── DATASET CONTENT ──
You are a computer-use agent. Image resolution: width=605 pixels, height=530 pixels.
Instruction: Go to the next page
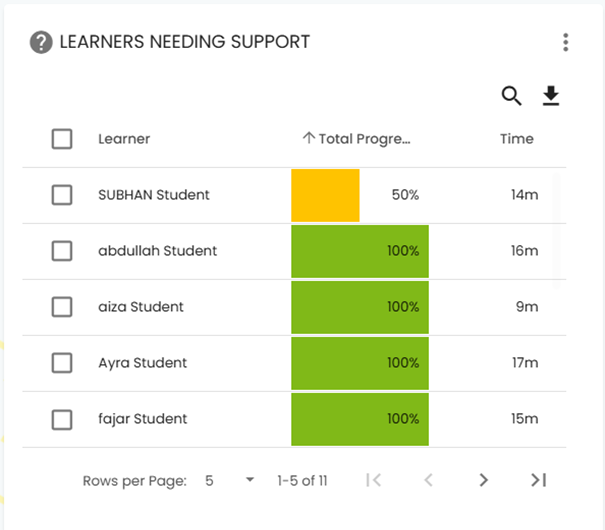(484, 480)
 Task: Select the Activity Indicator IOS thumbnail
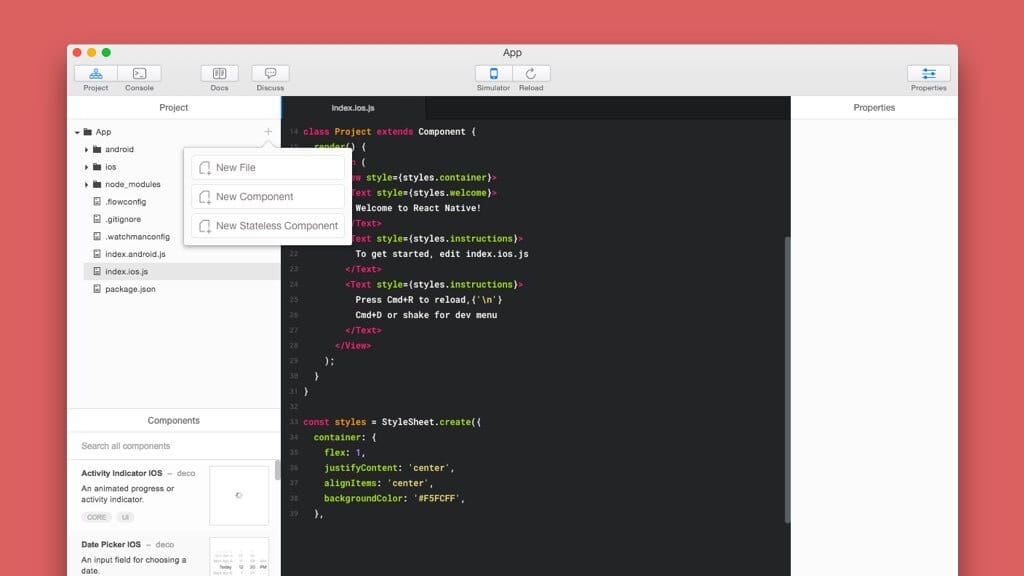point(239,495)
───
- _TASK PROMPT_: Your answer must be the lines from the one containing "Instruction: Go to the next page" through the last line of the records, printed exactly with no pictures; please include both ends.

- _SOLUTION FOR THIS TASK_:
Instruction: Go to the next page
(484, 480)
 Task: Select the Activity Indicator IOS thumbnail
point(239,495)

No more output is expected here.